Die Beschäftigung von Innovationsassistenten im Rahmen eines betrieblichen Innovationsprojektes wird durch das Ministerium für Arbeit, Soziales, Frauen und Familie aus Mitteln des Europäischen Sozialfonds gefördert.

Für verschiedenste Energieversorger, im speziellen in der Region Brandenburg, bieten wir Netzvermessungsleistungen und zugehörige Netzdokumentationsleistungen an. Unsere Leistungen sind elementar für die Netzplanung und Netzauskunft.

Bisherige Methode:

Der Prozess der vermessungstechnischen Erfassung hat sich seit Jahren nicht verändert.
Nach der Information von der Baufirma, dass ein Leitungsabschnitt verlegt wurde, fährt ein Vermessungstrupp zu der Baustelle und misst mit einem Tachymeter oder einem GPS-System die einzelnen Medien, z.
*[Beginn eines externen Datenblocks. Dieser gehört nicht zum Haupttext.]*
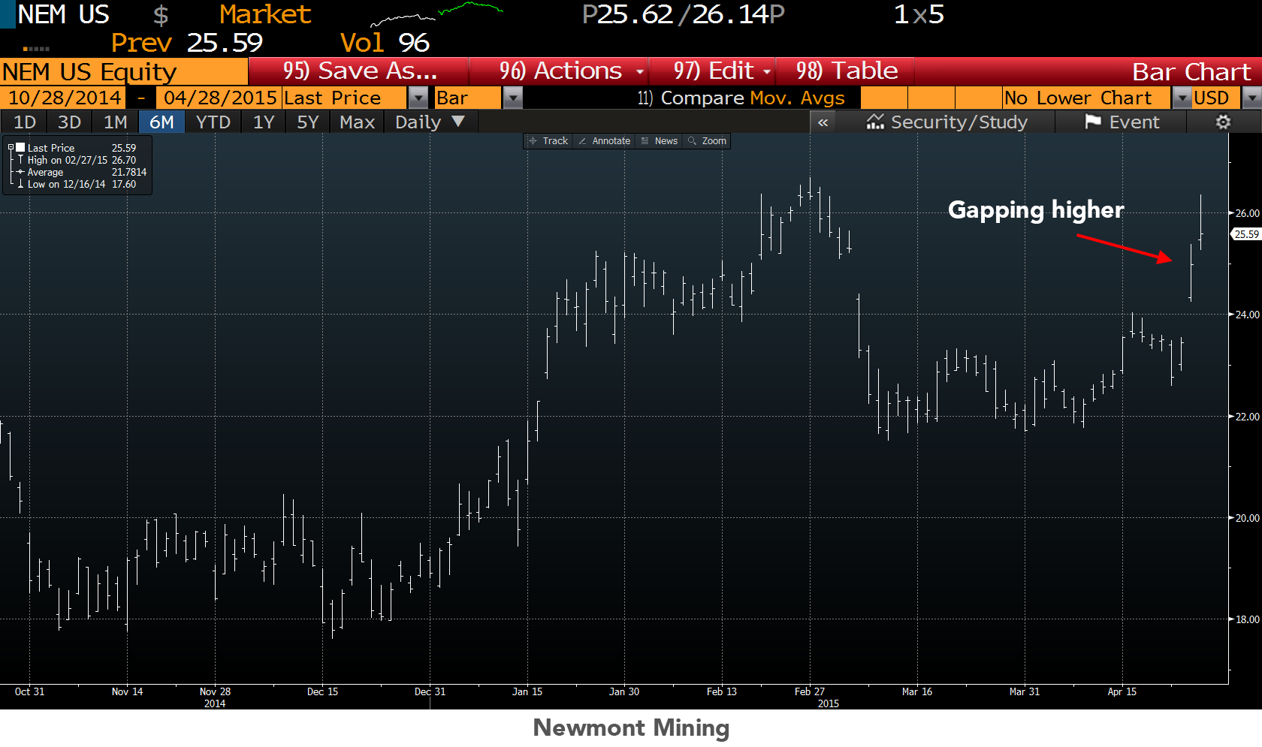Image resolution: width=1262 pixels, height=747 pixels.
Task: Expand the Last Price field dropdown
Action: (x=419, y=98)
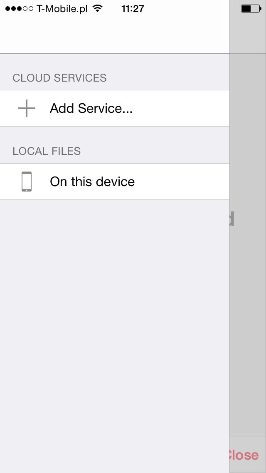
Task: Click the cut-off bold letter d in the dimmed background
Action: (x=232, y=219)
B. Strom-, Gas- und Wasserleitungen, in Lage und Höhe ein, inklusive aller Bauteile.

Nach Abschluss der Aufnahmen vor Ort erfolgt im Büro die Aufbereitung der gewonnenen Daten zu einem digitalen Feldbuch. Dieses ist Grundlage für die Übernahme in ein Netzinformationssystem.

Neues Vorgehen:

Der Prozess ist sehr aufwändig und in Teilen fehleranfällig.
Mit der Einführung einer neuen Smartphone-Technologie wollen wir die bestehenden Arbeitsabläufe der Erfassung und Generierung des digitalen Feldbuchs wesentlich verbessern und verkürzen. Darüber hinaus soll der Gesamtprozess mithilfe von KI-Methoden, Medien- und Bauteilerkennung automatisiert und dadurch optimiert werden. Wir sehen eine zeitliches und finanzielles Einsparpotential in den Prozessen von 30% – 40% sowie eine Verbesserung in der Qualität.

Die Erfassung aller Medien soll zukünftig durch den Einsatz von Technologien wie Smartphones erfolgen. Es gibt auf dem Markt bereits  vielversprechende Möglichkeiten inklusive Applikationen. Erste Tests haben ergeben, dass die Qualität für die Netzvermessung ausreichend ist.
Der zukünftig Erfassungsablauf wird dann mit dem Smartphone in Kombination von einem GPS-System komplett digital erfolgen. Neben der reinen Einzelpunkterfassung der Medien und Bauteile können wir zukünftig mit dem integrierten Lidar-Sensor in dem Smartphone die gesamte Mediensituation inklusive des Baugrabens auf der Baustelle 3-dimensional in Form einer 3D-Punktwolke inklusive Bilder dokumentieren. Attribute werden in einer speziellen Applikation direkt auf dem Smartphone zusätzlich gespeichert.
In einem nachgelagerten automatischen Prozess erfolgt die Aufbereitung der erfassten Daten zu einem digitalen Feldbuch. Alle relevanten und notwendigen Informationen für den Energieversorger und der Netzdokumentation werden dargestellt.
Auf Basis der 3D-Punktwolken soll nun in einem weiteren Schritt eine KI, wie zum Beispiel Yolo, trainiert werden, damit Medien und Bauteile automatisch erkannt und als CAD-Objekte gespeichert werden. Dieser Schritt würde uns den Übergang von der Aufnahme zur Dokumentation wesentlich beschleunigen. Die generierten Objekte könnten dann direkt in das Netzinformationssystem mit allen Attributen eingespielt werden.

Unser Plan ist, das neue Vorgehen in vier Phasen zu entwickeln. In Phase 1 analysieren wir den Markt für die Datenerfassung mit innovativer Smartphone-Technologie. In Phase 2, der sogenannten Testphase, führen wir Testläufe auf verschiedensten Baustellen mit der für
Hemminger am geeignetsten und innovativsten Technologie durch. Phase 3 ist als Einführungsphase mit ca. 2 Monaten Dauer geplant. Wir passen Prozesse an und schulen entsprechende Kolleg/innen. Das Training der KI Und Objektgenerierung erfolgt in der letzten Phase mit einem Zeitraum von ca. fünf Monaten.